My Hybrid ECS Performance Test

I’ve recently begun digging into the current ECS system and learning how I might convert parts of current projects into hybrid ECS code. My goal here was to see if moving monobehaviour logic into hybrid ECS logic would actually give any kind of performance gain. I’ve seen this discussed a few places in these forums and people generally say there is not much performance to be gained by utilizing hybrid ECS over the traditional way but I’ve found in my test that it’s actually considerably worse.

The Test:
In my test I have 25000 objects and am essentially performing the same tasks in several different ways. Each object has 3 variables which are modified toggled/incremented each frame

  • int
  • boolean
  • float

Method A:
classic monobehaviour where all these operations are done in the update loop

Method B:
Hybrid ECS using 3 separate ComponentData comonents and 3 separate ComponentSystems that each perform one of the operations

Method C:
A manager that keeps a list of all the monobehaviour objects and calls a manual update function which performs the same logic as the normal Update function

Results:

  • A - 20.69 ms

  • B - 198.96 ms

  • C - 4.56 ms

Conclusion:
Based on this test it seems like a very bad idea to move code over into a hybrid ECS system as there appears to be a lot of overhead associated with it. This may be obvious to some people but when I starting looking into this I kind of expected even hybrid ECS to offer at least comparable performance to the standard monobehaviour approach.

2 Likes

Without source code and peer reviewing your methodology these results are useless.

3 Likes

I emulated about the same tests as yours, but profiled with frame measurement.

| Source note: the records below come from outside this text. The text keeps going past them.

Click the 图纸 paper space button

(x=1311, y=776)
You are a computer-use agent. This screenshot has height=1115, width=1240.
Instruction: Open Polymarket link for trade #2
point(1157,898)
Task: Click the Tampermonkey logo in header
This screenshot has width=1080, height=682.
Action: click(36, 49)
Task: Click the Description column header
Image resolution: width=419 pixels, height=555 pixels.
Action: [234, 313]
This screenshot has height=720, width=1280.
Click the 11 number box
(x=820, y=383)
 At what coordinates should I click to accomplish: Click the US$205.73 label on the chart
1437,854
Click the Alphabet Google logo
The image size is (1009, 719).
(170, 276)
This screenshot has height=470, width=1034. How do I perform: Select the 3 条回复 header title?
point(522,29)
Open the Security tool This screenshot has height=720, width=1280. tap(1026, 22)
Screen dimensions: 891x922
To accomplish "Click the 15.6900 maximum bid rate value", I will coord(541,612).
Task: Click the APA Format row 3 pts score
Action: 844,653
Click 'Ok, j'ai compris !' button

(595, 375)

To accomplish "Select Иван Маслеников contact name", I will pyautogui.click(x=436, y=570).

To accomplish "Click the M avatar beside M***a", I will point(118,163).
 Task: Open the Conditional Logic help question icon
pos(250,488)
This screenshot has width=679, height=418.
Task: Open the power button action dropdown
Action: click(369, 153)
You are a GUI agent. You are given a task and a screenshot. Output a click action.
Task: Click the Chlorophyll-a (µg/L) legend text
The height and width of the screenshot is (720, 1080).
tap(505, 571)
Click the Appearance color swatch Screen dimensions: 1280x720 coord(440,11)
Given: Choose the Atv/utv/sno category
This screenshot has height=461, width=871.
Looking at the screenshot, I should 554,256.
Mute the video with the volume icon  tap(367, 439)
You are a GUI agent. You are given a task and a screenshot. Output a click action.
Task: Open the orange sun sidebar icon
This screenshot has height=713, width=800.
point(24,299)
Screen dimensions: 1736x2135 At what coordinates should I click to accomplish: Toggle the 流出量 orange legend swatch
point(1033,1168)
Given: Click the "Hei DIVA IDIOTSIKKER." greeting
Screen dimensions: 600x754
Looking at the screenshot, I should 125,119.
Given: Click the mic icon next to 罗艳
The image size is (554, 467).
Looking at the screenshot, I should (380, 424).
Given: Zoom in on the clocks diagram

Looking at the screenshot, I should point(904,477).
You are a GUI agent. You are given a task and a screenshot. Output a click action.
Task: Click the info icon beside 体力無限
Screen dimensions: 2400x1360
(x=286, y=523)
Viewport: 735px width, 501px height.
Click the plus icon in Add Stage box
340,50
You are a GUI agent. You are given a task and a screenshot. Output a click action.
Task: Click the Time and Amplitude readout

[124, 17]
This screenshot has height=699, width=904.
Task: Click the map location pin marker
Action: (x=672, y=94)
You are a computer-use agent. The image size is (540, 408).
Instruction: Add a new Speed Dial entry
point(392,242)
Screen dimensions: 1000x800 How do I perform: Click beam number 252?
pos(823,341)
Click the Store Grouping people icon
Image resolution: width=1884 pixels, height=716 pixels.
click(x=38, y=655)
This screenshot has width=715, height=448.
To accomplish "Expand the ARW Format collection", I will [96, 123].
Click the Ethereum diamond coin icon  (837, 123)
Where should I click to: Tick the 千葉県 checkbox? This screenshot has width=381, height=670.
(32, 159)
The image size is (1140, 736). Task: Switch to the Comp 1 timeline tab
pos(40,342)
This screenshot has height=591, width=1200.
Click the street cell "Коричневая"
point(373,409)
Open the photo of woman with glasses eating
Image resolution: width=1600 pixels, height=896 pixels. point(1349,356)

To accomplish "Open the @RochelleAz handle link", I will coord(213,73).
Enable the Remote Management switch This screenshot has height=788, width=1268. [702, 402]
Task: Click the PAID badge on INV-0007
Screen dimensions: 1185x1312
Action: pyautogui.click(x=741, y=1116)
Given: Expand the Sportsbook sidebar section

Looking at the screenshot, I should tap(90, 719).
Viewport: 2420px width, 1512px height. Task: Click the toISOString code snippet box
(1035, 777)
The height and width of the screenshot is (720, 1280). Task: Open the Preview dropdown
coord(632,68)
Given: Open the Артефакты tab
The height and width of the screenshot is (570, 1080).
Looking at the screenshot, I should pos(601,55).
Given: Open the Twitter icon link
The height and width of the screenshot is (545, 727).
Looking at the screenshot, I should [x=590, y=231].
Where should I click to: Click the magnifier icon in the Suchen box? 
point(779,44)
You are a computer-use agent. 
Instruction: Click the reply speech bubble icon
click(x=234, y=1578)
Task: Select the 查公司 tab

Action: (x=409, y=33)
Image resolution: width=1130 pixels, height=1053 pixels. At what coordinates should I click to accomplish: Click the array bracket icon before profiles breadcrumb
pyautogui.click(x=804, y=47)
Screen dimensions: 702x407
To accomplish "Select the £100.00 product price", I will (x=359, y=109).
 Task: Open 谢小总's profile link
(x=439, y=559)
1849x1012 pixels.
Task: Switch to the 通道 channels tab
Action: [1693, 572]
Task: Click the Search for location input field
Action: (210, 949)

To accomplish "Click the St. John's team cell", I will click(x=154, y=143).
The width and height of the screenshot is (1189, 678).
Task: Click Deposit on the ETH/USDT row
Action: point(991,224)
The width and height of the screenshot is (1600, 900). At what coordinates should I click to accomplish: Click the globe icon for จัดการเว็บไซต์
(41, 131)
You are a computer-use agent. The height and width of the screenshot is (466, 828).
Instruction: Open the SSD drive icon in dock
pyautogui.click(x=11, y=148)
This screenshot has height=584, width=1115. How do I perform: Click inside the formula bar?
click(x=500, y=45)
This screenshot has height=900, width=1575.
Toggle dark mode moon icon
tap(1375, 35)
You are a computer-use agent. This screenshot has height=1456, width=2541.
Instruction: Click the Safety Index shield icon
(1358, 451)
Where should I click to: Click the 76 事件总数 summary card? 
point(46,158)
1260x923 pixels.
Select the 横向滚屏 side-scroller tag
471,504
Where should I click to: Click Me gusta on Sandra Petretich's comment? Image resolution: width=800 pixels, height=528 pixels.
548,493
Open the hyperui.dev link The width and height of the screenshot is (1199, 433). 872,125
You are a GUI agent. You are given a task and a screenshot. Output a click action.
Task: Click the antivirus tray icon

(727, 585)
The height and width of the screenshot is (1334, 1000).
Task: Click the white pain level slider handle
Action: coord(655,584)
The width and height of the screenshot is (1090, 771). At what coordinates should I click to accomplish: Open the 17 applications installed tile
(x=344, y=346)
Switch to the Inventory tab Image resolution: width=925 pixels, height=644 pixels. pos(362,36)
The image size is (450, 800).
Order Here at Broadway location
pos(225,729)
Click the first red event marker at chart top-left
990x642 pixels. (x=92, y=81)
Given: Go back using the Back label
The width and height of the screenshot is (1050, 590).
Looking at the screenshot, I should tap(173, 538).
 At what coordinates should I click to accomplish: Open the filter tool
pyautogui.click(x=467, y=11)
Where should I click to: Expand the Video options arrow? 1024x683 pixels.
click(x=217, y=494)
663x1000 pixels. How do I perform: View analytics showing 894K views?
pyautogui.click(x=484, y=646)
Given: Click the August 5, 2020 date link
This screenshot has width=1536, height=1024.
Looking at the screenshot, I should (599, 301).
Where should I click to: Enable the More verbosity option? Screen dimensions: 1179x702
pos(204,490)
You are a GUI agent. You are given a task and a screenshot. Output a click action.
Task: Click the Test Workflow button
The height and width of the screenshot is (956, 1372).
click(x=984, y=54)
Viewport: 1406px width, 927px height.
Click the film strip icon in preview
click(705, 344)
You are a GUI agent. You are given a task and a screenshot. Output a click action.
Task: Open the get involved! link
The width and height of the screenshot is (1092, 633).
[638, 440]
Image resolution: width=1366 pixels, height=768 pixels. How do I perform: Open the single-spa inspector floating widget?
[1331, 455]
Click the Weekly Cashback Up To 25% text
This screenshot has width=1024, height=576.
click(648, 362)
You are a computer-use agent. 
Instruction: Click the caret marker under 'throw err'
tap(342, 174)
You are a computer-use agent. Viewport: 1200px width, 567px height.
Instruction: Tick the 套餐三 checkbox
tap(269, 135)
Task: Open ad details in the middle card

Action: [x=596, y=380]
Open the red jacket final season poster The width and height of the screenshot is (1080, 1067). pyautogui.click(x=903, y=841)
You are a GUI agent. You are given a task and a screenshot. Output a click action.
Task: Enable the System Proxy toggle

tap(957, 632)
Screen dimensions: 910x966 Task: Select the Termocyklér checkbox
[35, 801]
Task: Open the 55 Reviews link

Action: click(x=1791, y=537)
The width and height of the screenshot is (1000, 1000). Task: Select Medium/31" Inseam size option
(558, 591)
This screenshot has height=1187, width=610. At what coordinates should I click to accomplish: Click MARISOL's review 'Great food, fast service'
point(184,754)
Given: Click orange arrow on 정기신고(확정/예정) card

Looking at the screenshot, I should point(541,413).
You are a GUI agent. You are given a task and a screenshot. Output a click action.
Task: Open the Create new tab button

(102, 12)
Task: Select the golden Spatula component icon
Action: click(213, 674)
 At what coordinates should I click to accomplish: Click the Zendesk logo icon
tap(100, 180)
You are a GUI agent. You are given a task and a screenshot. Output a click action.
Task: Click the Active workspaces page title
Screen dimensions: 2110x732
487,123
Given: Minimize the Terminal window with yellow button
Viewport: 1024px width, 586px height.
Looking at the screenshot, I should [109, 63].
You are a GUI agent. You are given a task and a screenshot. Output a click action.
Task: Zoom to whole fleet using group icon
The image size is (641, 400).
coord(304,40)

  • A : 250000 game objects with Update().
  • B : Manager game object looping 250000 times in one frame to call Update() equivalent.
  • C : One ECS system iterate on 250000 entities that was generated from ConvertToEntity with inject mode, and modify values directly to the MonoBehaviour reference like in Update() with Entities.ForEach. The modified values reflected on the GameObject’s inspector on the scene. No Burst, no leak detection.
  • D : Like C but with a little more work. Added a dedicated IComponentData data storage on conversion for parallel calculation. Apply the calculated value by a copy. Burst on, no safety checks, in editor. No leak detection.
  • E : Removed the copy back step from D.

Results
All tests run on MacBook Pro Early 2015 in editor. All units in milliseconds.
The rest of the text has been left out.